E, se alguém duvida do peso da comparação na vida moderna, Sartre nos lembra que “o inferno são os outros”, e que inferno, hoje, tem Wi-Fi. Todo dia aparece uma nova forma de maternar, uma estratégia inovadora para conquistar o primeiro milhão, ou a fórmula perfeita de ser “no mundo” com autenticidade cuidadosamente curada para o feed. Curadoria instagramável, claro.

Heidegger, por sua vez, nos convida a pensar sobre o ser-no-mundo de forma existencial, mas o sujeito contemporâneo parece ocupado demais tentando ser online-no-mundo, sempre observando ‘virals’. Entre reels e stories, a autenticidade se dilui: somos constantemente jogados na esfera do olhar alheio, onde a existência já não é vivida, mas performada, e a liberdade de Sartre se confunde com a necessidade de performar a liberdade. O resultado? Uma eudaimonia superficial, que se mede não pelo florescimento interior, mas pelo número de seguidores nas redes.

Assim, a tecnologia que promete expandir nossa liberdade ironicamente parece sempre nos manter na corrente. Cada notificação é uma pequena corda invisível puxando nossa atenção, cada sugestão de vídeo ou meme é um empurrão sutil dizendo quem “devemos ser” naquele instante. Como Rousseau já dizia, ‘o homem nasce livre, e por toda parte encontra-se acorrentado’, e hoje essas correntes têm Wi-Fi.  Se Aristóteles dizia que a virtude exige deliberação e hábito, hoje parece que a deliberação é terceirizada para algoritmos, e o hábito é um loop infinito de scroll infinito. Queremos ser “a melhor versão de nós mesmos”, mas nossos feeds é que o fazem por nós e, convenhamos, eles conseguem parecer melhor do que realmente somos.

No entanto, diante do “feed da vida real” em que não existem filtros, a recuperação da eudaimonia exige mais do que adaptação: exige resistência. Talvez seja necessário um retorno às raízes filosóficas ancestrais, não como nostalgia, mas como crítica. Em Aristóteles, a vida feliz culmina na contemplação (theoria), na atividade intelectual que se basta a si mesma e que encontra na filosofia sua forma mais elevada. Retomar a filosofia, nesse sentido, não é um luxo, mas uma necessidade, ainda que isso signifique, ocasionalmente, ignorar uma notificação.

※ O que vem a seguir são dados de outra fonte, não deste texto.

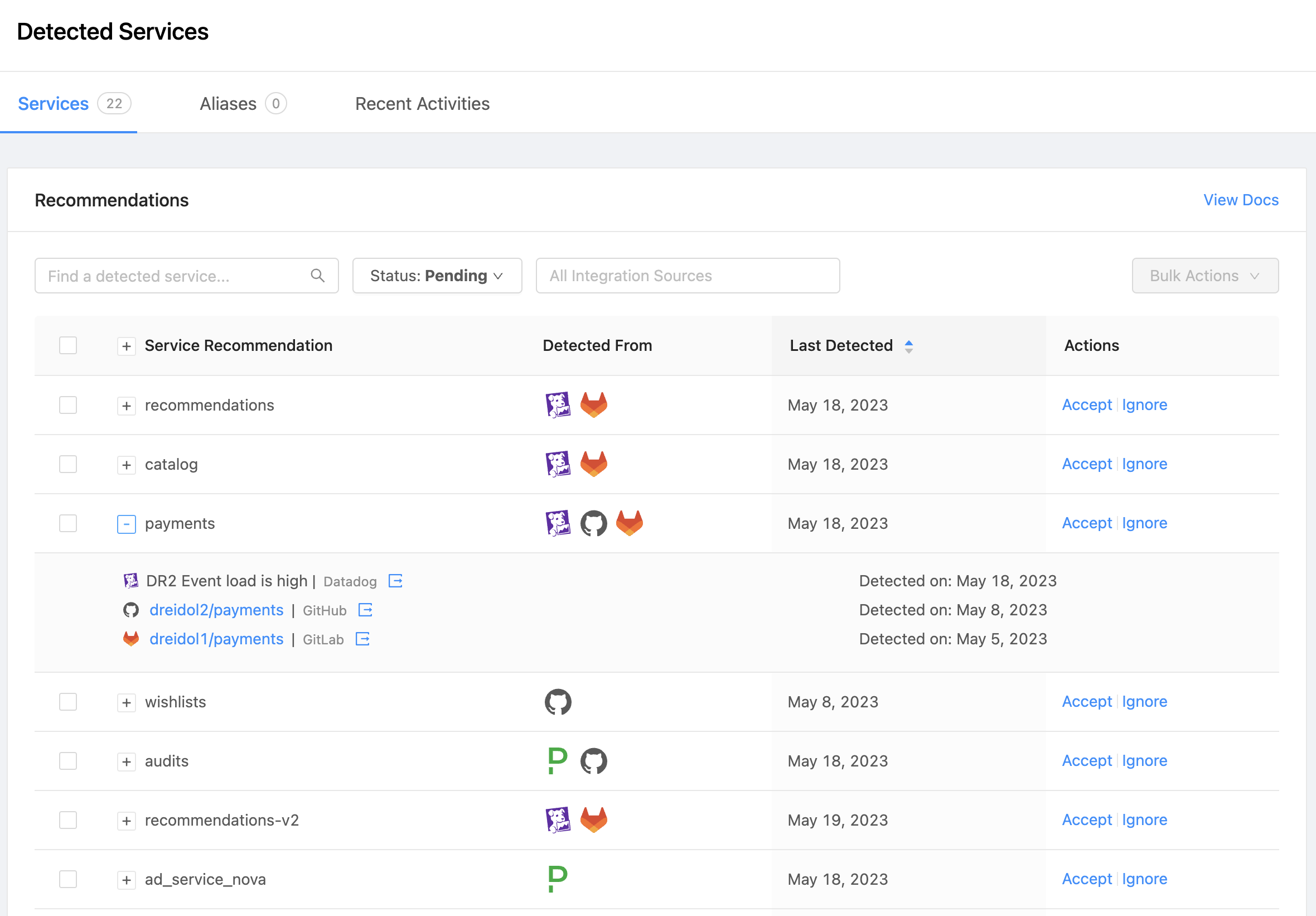This screenshot has width=1316, height=916.
Task: Click the PagerDuty icon in audits row
Action: coord(558,760)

E tem mais! Refletindo sobre o cenário contemporâneo, é impossível não lembrar de Hannah Arendt e sua análise da banalidade do mal. Hoje, o mal não se apresenta apenas em grandes tragédias históricas, mas se infiltra sorrateiro no cotidiano digital: likes e compartilhamentos que naturalizam injustiças. E essa banalidade das pequenas (e grandes) violências cotidianas, desemboca, por exemplo, no aumento dos feminicídios incutida por Redpills e uma machofesra terra sem lei, e é questionada apenas pela indignação performativa e discursos em threads. No fim se torna uma hashtag em inglês, claro, #prayforaquelepaísmaisumavezvitimadopelogenocídio. Tudo isso ecoa a observação de Arendt: a maldade pode ser perfeitamente rotineira, quase invisível, mas infinitamente eficiente na manutenção de estruturas injustas.

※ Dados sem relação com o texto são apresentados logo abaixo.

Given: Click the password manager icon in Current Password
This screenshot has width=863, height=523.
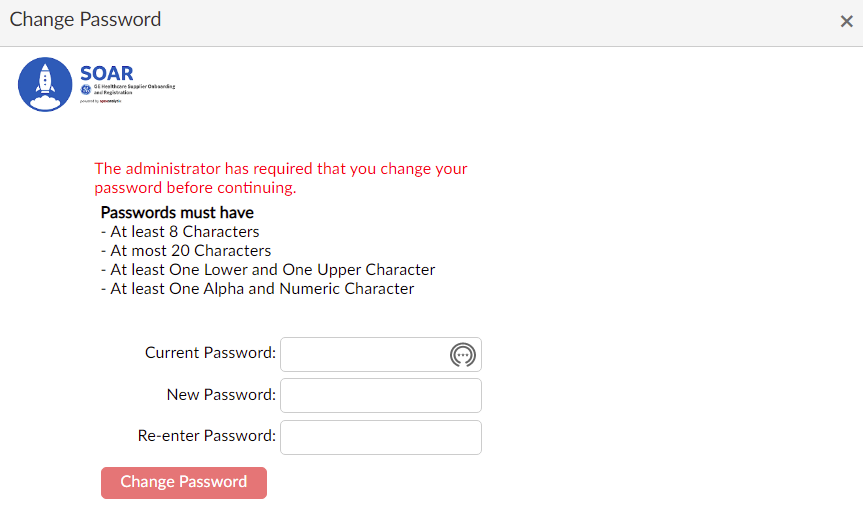Looking at the screenshot, I should point(462,354).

A eudaimonia, hoje, pode residir precisamente na capacidade de interromper o fluxo, de suspender o juízo, recuperar a atenção e reorientar a vida segundo critérios que não sejam ditados por algoritmos. Se a tecnologia redefine as condições da existência, cabe à filosofia perguntar novamente: o que significa felicidade agora? E, talvez, responder com Aristóteles, com a calma de quem não precisa checar o celular. E, quem sabe, com um pouco de sorte, em modo silencioso. Talvez, o essencial não seja só invisível aos olhos, mas também ao feed.


Referências

ARENDT, Hannah. Eichmann em Jerusalém: um relato sobre a banalidade do mal. São Paulo: Companhia das Letras, 1999.

ARISTÓTELES. Ética a Nicômaco. São Paulo: Editora Vozes, 2024.

DESCARTES, René. Meditações Metafísicas. São Paulo: Martins Fontes, 2003.

HEIDEGGER, Martin. Ser e Tempo. Petrópolis: Vozes, 2000.

PLATÃO. Fédon. São Paulo: Editora Vozes, 2002.

ROUSSEAU, Jean-Jacques. Do Contrato Social. São Paulo: Martins Fontes, 2002.

SARTRE, Jean-Paul. O Ser e o Nada. Rio de Janeiro: Nova Fronteira, 2010.

SEXTO EMPÍRICO. Esboços Pirrônicos. São Paulo: Editora Vozes, 2015.

MILLS, Charles. The Racial Contract. Ithaca: Cornell University Press, 1997.

SAINT-EXUPÉRY, Antoine. O Pequeno Príncipe. Rio de Janeiro: Agir, 2002.